[Record set]
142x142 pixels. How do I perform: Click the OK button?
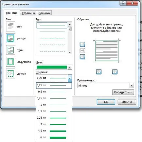(x=106, y=102)
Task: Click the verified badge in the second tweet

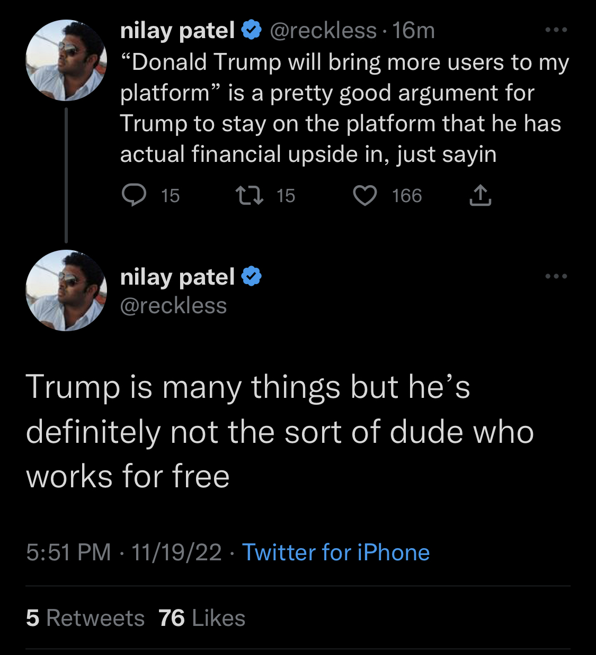Action: [252, 277]
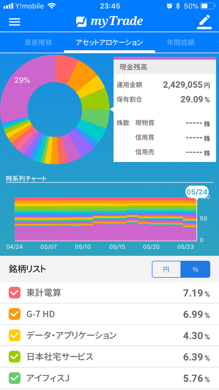Screen dimensions: 219x390
Task: Switch to the 資産推移 tab
Action: (38, 42)
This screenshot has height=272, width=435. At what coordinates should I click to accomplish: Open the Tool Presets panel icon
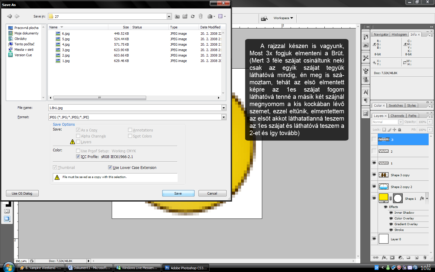(x=366, y=58)

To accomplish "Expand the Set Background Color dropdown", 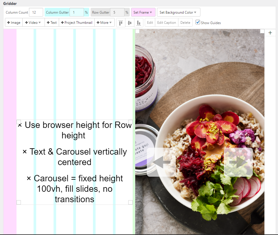I will (178, 12).
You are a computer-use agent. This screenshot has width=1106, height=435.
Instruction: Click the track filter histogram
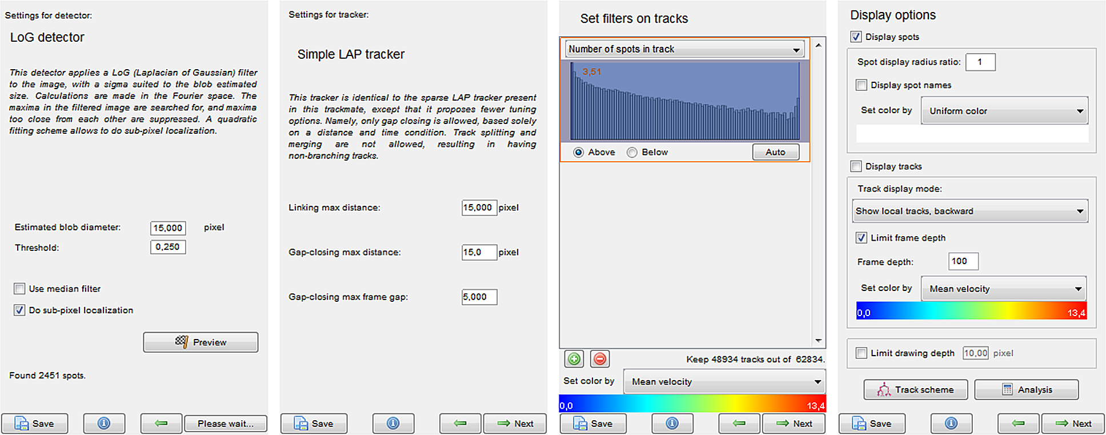pos(684,102)
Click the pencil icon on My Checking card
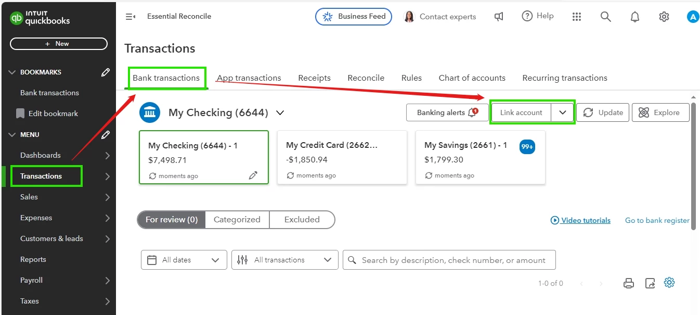 point(253,175)
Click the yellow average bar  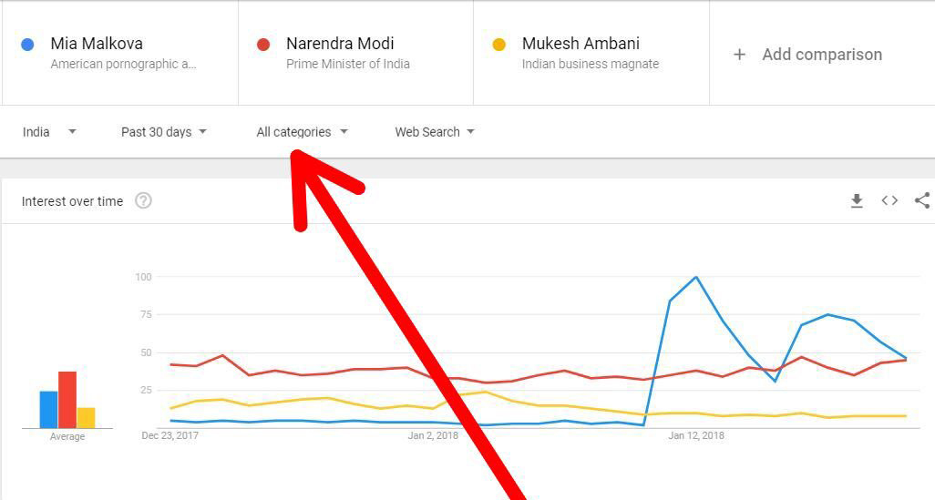(x=86, y=418)
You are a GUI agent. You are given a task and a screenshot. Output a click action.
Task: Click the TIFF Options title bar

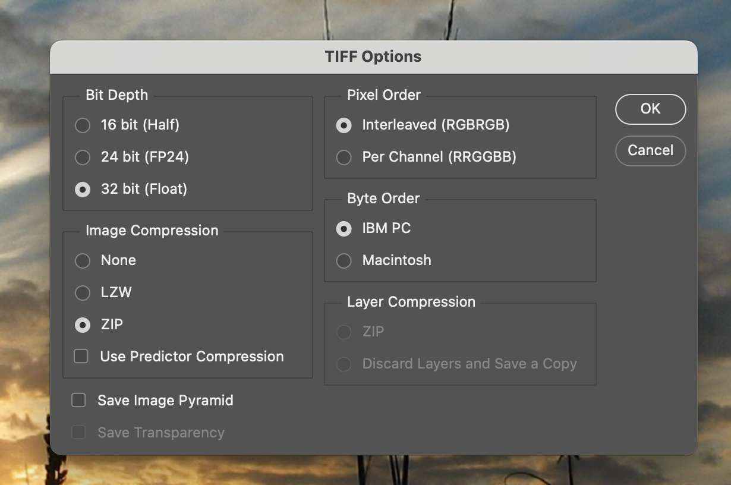(x=373, y=57)
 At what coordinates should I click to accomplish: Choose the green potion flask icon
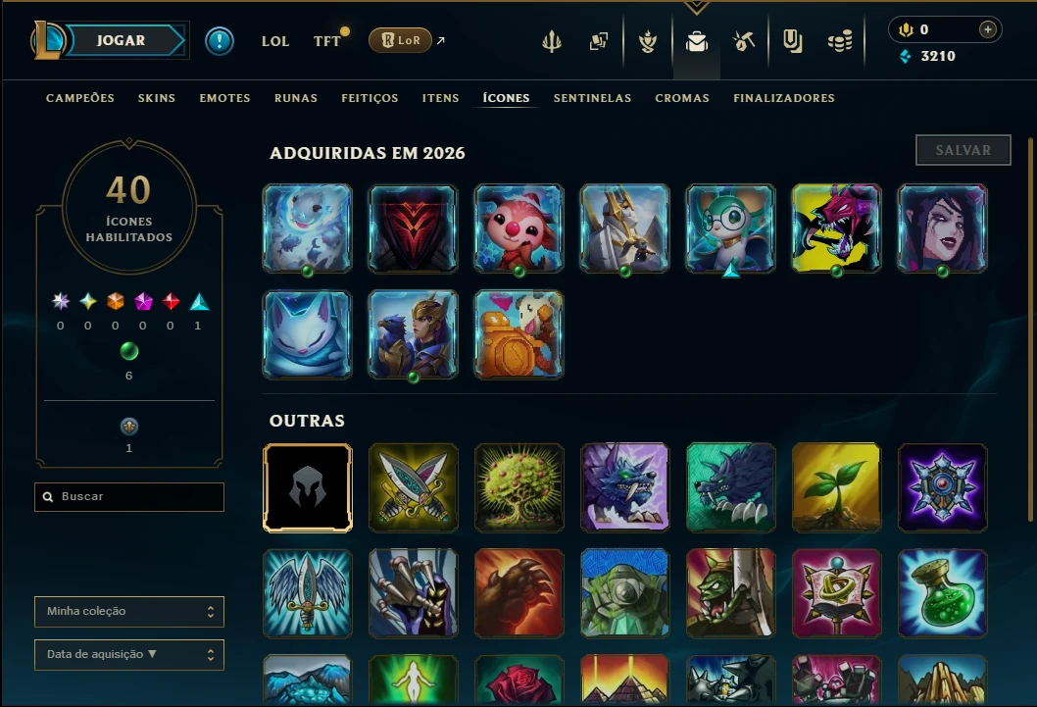pos(943,593)
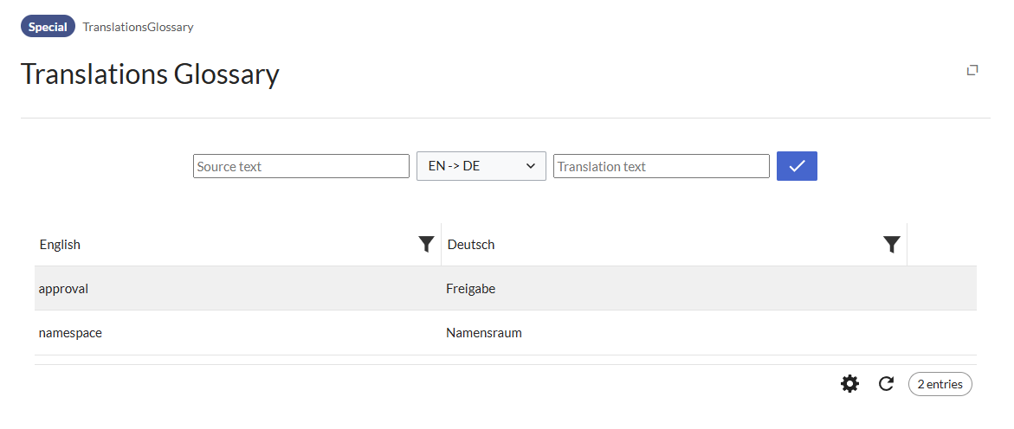Click the Translations Glossary page title
This screenshot has width=1014, height=429.
point(150,74)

[Aim of the task] Looking at the material above, count the lines containing the string "agent" and reply with the count alone.

[Exercise output] 2